Immer wieder warf ich einen flüchtigen Blick zu ihm hinüber, doch er starrte nur stumm auf die Straße vor uns. Die ganze Fahrt über sagte er kein Wort, sondern biss sich auf die Innenseite seiner Wange. Sein Kiefer war angespannt und seine Hand klammerte sich geradezu um das Lenkrad seines Wagens.

Wir hatten uns bisher nie in seinem Auto angeschwiegen. Die ganze Woche über hatte er ständig das Gespräch gesucht, mir irgendwas Belangloses erzählt oder mich etwas gefragt. Doch das er es jetzt nicht tat, ließ meinen Glauben darin, dass mit ihm heute Abend etwas nicht stimmte, nur noch mehr wachsen.

Als die Scheinwerfer auf unsere Hausfassade trafen und der Wagen vor der Veranda zum Stehen kam, atmete ich erleichtert aus. Mein Kopf würde bei all den Gedanken bald platzen, wenn ich nicht endlich den Mut dazu aufbringen und Sully nach heute Abend fragen würde. Nach Eddie und Thomas. Nach seinem Verhalten. Nach einfach allem.

Sully stellte den Motor ab, zog den Schlüssel aus dem Zündschloss und stieg aus. Ich tat es ihm gleich und lief ums Auto herum. Statt dass Sully mich bis zur Haustür begleitete, verweilte er an seinem Wagen und lehnte sich mit dem Rücken gegen die geschlossene Fahrertür. Er steckte seine Hände in die Taschen seiner Jacke und blickte zu Boden.

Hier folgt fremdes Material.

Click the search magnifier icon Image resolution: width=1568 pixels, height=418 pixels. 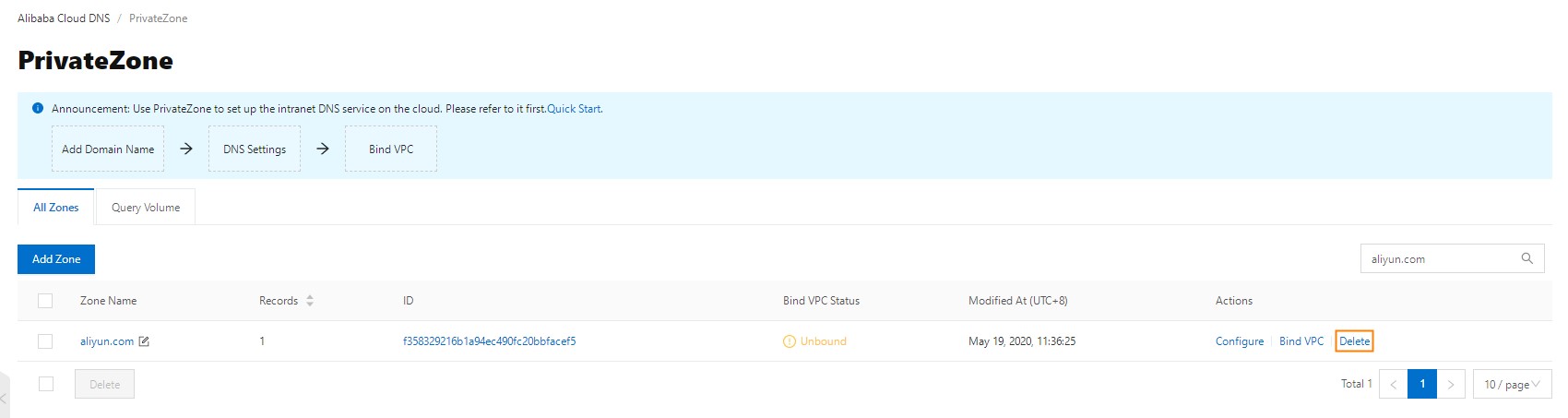click(x=1526, y=258)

Nein, das war definitiv nicht der Sully, den ich kannte.

»Ich fand's ziemlich schön«, brach ich dann das Schweigen. Sofort hob er seinen Blick und sah mich an. Doch statt eines Grinsens machte sich nur eine kleine Falte zwischen seinen Augenbrauen breit. Ihn musste irgendwas bedrücken.

»Darf ich dich was fragen?«, fragte ich vorsichtig und sah ihm abwartend in die Augen.

»Klar«, krächzte er und schob sich seine Mütze zurecht. Er verlagerte sein Gewicht vom linken aufs rechte Bein und kratzte sich unruhig am Hinterkopf. Vielleicht war es falsch die nächste Frage zu stellen, doch ich musste einfach. Schon den ganzen Abend schwirrte sie mir im Kopf herum.

Ich atmete noch einmal durch und nahm dann all meinen Mut zusammen.

»Wer sind die beiden?« Ich schluckte und biss mir nervös auf die Unterlippe. »Also Eddie und Thomas.«

Er blinzelte irritiert und schaute dann weg. Hatte ich ihn gerade auf dem falschen Fuß erwischt?

»Du nennst sie bei ihrem Vornamen und ich hab gedacht... also, ich find's halt komisch, weil... naja, also...«, stotterte ich und knetete dabei nervös meine Finger.

Ich blickte zu ihm und scannte dabei jeden Zentimeter seines Gesichts. Warum schaute er mich nicht an? Warum schwieg er? War da etwas, was er verheimlichen wollte?

»Sie sind nicht deine Eltern, oder?« Meine Stimme war kaum mehr als ein Flüstern. Leise, bedacht und ein wenig schüchtern. Geradezu verängstigt von der Stille und dem Warten auf seine Reaktion.